* begin *

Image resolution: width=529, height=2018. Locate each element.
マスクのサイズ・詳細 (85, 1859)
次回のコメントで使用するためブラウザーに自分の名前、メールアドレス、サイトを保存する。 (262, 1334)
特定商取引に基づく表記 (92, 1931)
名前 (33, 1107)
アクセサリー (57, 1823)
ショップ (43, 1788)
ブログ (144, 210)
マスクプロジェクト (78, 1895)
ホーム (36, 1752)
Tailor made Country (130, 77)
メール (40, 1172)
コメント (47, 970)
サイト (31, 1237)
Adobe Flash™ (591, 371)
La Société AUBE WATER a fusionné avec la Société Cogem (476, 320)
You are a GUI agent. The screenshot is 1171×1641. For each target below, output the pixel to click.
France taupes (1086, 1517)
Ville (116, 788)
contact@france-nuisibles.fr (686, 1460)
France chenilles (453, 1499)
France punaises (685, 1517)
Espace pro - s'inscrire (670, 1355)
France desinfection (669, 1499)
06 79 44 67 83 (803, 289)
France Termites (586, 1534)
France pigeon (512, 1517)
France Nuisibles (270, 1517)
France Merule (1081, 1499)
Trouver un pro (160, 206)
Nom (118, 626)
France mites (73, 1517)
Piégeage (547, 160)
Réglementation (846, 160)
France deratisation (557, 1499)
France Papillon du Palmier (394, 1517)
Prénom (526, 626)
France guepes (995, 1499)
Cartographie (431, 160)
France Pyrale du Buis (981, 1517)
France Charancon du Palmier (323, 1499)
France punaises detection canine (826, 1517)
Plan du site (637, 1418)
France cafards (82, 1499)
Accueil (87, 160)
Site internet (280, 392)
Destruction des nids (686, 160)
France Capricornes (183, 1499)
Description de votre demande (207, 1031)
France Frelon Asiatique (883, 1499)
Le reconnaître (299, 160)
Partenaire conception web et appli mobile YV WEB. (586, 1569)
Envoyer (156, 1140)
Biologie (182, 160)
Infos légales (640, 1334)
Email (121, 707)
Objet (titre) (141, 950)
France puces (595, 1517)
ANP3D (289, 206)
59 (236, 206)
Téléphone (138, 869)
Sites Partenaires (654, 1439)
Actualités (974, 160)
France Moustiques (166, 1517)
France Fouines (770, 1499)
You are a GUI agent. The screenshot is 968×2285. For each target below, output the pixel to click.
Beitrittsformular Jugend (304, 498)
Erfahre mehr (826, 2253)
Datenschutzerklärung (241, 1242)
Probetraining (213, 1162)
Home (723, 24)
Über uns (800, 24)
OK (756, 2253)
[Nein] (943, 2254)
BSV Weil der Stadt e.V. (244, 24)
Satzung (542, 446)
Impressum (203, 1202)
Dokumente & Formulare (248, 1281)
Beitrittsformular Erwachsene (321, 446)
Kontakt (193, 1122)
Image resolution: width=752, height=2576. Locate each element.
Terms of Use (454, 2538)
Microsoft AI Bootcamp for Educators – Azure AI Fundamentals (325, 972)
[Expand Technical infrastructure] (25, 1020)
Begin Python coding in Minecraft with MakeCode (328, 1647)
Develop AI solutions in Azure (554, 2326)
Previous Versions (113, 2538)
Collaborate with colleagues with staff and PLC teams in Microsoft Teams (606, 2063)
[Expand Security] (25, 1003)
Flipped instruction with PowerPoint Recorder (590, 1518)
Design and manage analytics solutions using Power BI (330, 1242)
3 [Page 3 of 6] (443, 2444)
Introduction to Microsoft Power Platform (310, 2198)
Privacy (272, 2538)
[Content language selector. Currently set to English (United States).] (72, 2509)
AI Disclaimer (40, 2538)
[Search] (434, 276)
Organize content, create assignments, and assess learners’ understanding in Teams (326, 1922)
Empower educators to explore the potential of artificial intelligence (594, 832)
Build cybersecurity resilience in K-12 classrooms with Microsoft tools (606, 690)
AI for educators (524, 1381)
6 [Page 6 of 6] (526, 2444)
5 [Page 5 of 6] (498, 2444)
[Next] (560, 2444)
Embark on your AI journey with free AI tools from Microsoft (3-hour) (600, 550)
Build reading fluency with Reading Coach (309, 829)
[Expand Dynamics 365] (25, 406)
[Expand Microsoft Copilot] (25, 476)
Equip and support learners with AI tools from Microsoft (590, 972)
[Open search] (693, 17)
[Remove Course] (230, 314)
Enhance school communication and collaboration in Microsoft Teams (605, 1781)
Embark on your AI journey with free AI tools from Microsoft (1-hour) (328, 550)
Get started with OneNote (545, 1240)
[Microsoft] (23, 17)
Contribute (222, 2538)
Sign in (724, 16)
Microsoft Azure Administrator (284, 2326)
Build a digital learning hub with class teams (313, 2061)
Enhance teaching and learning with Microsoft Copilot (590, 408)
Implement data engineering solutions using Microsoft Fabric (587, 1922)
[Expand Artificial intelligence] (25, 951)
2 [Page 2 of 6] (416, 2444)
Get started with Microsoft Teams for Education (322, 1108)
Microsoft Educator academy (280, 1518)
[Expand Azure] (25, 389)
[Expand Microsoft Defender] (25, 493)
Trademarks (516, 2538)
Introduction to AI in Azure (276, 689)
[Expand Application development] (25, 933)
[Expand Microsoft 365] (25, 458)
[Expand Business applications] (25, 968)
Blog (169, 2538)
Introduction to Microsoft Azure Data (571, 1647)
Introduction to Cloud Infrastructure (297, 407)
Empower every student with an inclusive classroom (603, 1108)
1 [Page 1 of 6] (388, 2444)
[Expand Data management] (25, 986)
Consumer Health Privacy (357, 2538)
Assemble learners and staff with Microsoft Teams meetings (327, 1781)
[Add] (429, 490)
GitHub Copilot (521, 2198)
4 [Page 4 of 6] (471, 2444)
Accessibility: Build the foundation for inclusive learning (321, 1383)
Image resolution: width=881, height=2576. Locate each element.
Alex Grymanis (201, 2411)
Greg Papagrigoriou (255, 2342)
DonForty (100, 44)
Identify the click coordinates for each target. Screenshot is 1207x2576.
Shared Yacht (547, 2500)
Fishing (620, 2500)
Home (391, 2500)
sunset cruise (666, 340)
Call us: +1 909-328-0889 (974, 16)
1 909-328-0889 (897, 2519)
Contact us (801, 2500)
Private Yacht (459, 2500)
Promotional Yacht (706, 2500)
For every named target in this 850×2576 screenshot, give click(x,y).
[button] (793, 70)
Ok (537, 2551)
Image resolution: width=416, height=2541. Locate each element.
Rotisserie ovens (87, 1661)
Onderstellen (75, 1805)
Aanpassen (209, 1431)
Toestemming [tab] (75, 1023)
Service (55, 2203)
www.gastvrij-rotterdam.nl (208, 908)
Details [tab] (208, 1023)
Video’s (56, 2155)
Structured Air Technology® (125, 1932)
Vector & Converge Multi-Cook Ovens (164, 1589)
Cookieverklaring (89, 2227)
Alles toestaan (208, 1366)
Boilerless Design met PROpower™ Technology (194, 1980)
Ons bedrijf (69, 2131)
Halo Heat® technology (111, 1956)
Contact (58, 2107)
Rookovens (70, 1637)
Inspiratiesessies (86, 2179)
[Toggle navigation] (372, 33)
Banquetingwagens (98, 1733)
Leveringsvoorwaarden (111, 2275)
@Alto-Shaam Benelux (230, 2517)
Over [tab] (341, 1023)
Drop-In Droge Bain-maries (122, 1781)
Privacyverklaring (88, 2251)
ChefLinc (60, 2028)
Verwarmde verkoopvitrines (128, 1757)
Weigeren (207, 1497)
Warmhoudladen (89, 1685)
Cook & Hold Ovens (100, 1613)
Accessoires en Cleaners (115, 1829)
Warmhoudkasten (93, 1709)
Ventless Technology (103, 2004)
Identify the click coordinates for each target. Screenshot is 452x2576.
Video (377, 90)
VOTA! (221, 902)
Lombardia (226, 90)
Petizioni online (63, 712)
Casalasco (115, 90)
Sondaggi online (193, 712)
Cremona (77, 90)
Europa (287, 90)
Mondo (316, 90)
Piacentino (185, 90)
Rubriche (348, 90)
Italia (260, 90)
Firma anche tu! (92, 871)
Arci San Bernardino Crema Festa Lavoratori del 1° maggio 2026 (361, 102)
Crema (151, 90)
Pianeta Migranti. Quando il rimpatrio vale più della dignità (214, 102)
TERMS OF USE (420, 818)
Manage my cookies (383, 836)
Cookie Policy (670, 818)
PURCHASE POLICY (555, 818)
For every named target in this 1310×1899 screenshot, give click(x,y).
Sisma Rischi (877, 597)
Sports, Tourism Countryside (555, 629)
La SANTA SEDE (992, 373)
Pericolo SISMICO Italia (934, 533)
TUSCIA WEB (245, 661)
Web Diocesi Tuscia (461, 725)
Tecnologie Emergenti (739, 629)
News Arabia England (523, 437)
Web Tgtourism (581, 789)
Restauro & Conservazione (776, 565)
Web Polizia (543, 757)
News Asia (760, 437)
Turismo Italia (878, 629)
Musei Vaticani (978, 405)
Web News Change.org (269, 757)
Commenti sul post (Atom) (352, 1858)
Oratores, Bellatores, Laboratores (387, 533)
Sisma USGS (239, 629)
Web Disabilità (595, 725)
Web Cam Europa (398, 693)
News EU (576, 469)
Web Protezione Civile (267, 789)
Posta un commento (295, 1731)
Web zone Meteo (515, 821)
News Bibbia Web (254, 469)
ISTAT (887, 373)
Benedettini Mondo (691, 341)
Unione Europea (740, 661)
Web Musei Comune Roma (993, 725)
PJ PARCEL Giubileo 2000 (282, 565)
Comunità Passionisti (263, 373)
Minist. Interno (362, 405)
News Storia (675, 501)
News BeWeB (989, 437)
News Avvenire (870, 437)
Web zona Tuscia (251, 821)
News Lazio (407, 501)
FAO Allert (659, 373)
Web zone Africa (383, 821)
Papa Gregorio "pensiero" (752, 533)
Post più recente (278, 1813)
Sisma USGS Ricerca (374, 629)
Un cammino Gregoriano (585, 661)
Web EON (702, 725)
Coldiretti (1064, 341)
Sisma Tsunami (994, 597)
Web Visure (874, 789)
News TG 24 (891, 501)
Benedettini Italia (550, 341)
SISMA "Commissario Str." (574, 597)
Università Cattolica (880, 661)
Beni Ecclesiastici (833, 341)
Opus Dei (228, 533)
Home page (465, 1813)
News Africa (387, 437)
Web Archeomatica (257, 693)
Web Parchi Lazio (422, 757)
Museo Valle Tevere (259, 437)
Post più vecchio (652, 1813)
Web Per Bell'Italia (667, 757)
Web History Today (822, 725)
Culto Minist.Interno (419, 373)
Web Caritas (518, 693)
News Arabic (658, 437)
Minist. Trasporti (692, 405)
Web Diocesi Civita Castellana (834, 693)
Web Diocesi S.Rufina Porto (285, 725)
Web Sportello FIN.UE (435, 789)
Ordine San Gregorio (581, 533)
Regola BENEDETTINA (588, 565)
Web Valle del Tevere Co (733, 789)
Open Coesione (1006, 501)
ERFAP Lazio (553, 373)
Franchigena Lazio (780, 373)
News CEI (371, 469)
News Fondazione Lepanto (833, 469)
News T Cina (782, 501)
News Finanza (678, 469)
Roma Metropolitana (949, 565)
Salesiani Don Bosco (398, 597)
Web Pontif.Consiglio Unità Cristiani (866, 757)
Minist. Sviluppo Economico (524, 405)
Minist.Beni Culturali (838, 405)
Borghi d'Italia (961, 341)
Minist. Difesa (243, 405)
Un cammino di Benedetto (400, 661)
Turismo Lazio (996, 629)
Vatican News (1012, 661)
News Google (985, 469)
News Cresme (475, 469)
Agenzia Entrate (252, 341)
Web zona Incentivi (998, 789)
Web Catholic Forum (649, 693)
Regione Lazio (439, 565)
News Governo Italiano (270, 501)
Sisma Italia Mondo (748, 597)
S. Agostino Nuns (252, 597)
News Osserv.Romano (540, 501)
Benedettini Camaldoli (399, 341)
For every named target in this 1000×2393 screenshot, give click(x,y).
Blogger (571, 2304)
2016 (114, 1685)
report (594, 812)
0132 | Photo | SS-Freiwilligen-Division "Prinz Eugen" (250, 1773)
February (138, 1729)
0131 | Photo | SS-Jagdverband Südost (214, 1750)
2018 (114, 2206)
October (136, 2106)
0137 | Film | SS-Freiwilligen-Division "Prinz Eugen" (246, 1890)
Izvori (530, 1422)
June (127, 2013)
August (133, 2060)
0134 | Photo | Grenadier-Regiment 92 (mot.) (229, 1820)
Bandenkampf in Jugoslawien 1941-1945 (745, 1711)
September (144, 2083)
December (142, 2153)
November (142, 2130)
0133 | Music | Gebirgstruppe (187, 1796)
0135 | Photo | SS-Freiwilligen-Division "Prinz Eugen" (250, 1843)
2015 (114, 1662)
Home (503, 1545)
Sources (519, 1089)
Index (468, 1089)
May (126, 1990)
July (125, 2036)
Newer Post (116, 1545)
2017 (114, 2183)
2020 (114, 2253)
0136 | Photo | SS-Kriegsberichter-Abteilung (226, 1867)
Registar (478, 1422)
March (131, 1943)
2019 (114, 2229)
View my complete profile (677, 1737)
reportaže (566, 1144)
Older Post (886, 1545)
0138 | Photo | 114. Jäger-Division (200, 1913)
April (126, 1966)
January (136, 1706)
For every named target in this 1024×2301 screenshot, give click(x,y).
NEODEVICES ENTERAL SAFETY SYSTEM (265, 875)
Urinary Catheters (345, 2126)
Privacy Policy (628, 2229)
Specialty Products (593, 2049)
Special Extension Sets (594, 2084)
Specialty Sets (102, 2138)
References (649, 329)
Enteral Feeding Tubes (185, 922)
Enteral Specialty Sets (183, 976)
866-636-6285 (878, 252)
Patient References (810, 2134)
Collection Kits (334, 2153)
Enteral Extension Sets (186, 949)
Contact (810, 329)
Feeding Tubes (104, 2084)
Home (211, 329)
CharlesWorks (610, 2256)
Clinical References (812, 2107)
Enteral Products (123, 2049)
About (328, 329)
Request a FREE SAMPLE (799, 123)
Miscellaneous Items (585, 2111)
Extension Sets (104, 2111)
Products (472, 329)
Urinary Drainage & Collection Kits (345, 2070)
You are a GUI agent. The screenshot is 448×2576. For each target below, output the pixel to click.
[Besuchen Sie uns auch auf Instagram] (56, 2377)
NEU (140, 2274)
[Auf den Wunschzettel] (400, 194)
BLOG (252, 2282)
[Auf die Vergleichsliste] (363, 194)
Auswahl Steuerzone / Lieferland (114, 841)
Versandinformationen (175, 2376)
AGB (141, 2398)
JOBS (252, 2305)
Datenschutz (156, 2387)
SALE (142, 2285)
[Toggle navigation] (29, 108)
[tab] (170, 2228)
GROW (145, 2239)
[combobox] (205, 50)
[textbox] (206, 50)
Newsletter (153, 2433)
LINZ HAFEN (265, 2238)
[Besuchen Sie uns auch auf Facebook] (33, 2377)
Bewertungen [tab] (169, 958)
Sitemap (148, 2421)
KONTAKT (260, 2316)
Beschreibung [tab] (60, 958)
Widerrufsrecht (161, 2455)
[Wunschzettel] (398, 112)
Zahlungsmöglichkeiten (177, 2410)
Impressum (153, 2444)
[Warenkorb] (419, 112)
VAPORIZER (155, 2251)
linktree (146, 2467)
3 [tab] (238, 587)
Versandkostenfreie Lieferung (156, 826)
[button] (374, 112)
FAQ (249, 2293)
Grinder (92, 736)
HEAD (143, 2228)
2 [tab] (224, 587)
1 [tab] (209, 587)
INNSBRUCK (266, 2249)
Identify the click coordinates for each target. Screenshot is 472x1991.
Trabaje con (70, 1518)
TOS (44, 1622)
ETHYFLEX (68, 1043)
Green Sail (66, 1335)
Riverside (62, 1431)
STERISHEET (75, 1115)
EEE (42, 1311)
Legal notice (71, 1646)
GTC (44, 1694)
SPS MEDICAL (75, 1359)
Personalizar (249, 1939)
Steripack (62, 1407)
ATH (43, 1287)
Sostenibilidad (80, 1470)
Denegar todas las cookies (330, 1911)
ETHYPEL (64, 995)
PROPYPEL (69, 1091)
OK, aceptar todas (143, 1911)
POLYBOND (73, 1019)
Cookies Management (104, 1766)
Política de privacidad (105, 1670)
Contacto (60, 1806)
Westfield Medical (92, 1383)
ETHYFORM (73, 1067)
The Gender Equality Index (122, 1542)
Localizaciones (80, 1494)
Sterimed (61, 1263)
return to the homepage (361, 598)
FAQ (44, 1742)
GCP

* end *

** DIRECTION **
Put the lines of the data above, from the line with "Alles toestaan (208, 1366)" to the line with "Web Protezione Civile (267, 789)", both included, into a JSON list of strings. Use one string per line and leave out blank lines.

** TASK SOLUTION **
[
  "Alles toestaan (208, 1366)",
  "Boilerless Design met PROpower™ Technology (194, 1980)",
  "Ons bedrijf (69, 2131)",
  "Halo Heat® technology (111, 1956)",
  "Contact (58, 2107)",
  "Rookovens (70, 1637)",
  "Inspiratiesessies (86, 2179)",
  "[Toggle navigation] (372, 33)",
  "Banquetingwagens (98, 1733)",
  "Leveringsvoorwaarden (111, 2275)",
  "@Alto-Shaam Benelux (230, 2517)",
  "Over [tab] (341, 1023)",
  "Drop-In Droge Bain-maries (122, 1781)",
  "Privacyverklaring (88, 2251)",
  "ChefLinc (60, 2028)",
  "Verwarmde verkoopvitrines (128, 1757)",
  "Weigeren (207, 1497)",
  "Warmhoudladen (89, 1685)",
  "Cook & Hold Ovens (100, 1613)",
  "Accessoires en Cleaners (115, 1829)",
  "Warmhoudkasten (93, 1709)",
  "Ventless Technology (103, 2004)",
  "Identify the click coordinates for each target. Screenshot is 452x2576.",
  "Video (377, 90)",
  "VOTA! (221, 902)",
  "Lombardia (226, 90)",
  "Petizioni online (63, 712)",
  "Casalasco (115, 90)",
  "Sondaggi online (193, 712)",
  "Cremona (77, 90)",
  "Europa (287, 90)",
  "Mondo (316, 90)",
  "Piacentino (185, 90)",
  "Rubriche (348, 90)",
  "Italia (260, 90)",
  "Firma anche tu! (92, 871)",
  "Arci San Bernardino Crema Festa Lavoratori del 1° maggio 2026 (361, 102)",
  "Crema (151, 90)",
  "Pianeta Migranti. Quando il rimpatrio vale più della dignità (214, 102)",
  "TERMS OF USE (420, 818)",
  "Manage my cookies (383, 836)",
  "Cookie Policy (670, 818)",
  "PURCHASE POLICY (555, 818)",
  "For every named target in this 1310×1899 screenshot, give click(x,y).",
  "Sisma Rischi (877, 597)",
  "Sports, Tourism Countryside (555, 629)",
  "La SANTA SEDE (992, 373)",
  "Pericolo SISMICO Italia (934, 533)",
  "TUSCIA WEB (245, 661)",
  "Web Diocesi Tuscia (461, 725)",
  "Tecnologie Emergenti (739, 629)",
  "News Arabia England (523, 437)",
  "Web Tgtourism (581, 789)",
  "Restauro & Conservazione (776, 565)",
  "Web Polizia (543, 757)",
  "News Asia (760, 437)",
  "Turismo Italia (878, 629)",
  "Musei Vaticani (978, 405)",
  "Web News Change.org (269, 757)",
  "Commenti sul post (Atom) (352, 1858)",
  "Oratores, Bellatores, Laboratores (387, 533)",
  "Sisma USGS (239, 629)",
  "Web Disabilità (595, 725)",
  "Web Cam Europa (398, 693)",
  "News EU (576, 469)",
  "Web Protezione Civile (267, 789)"
]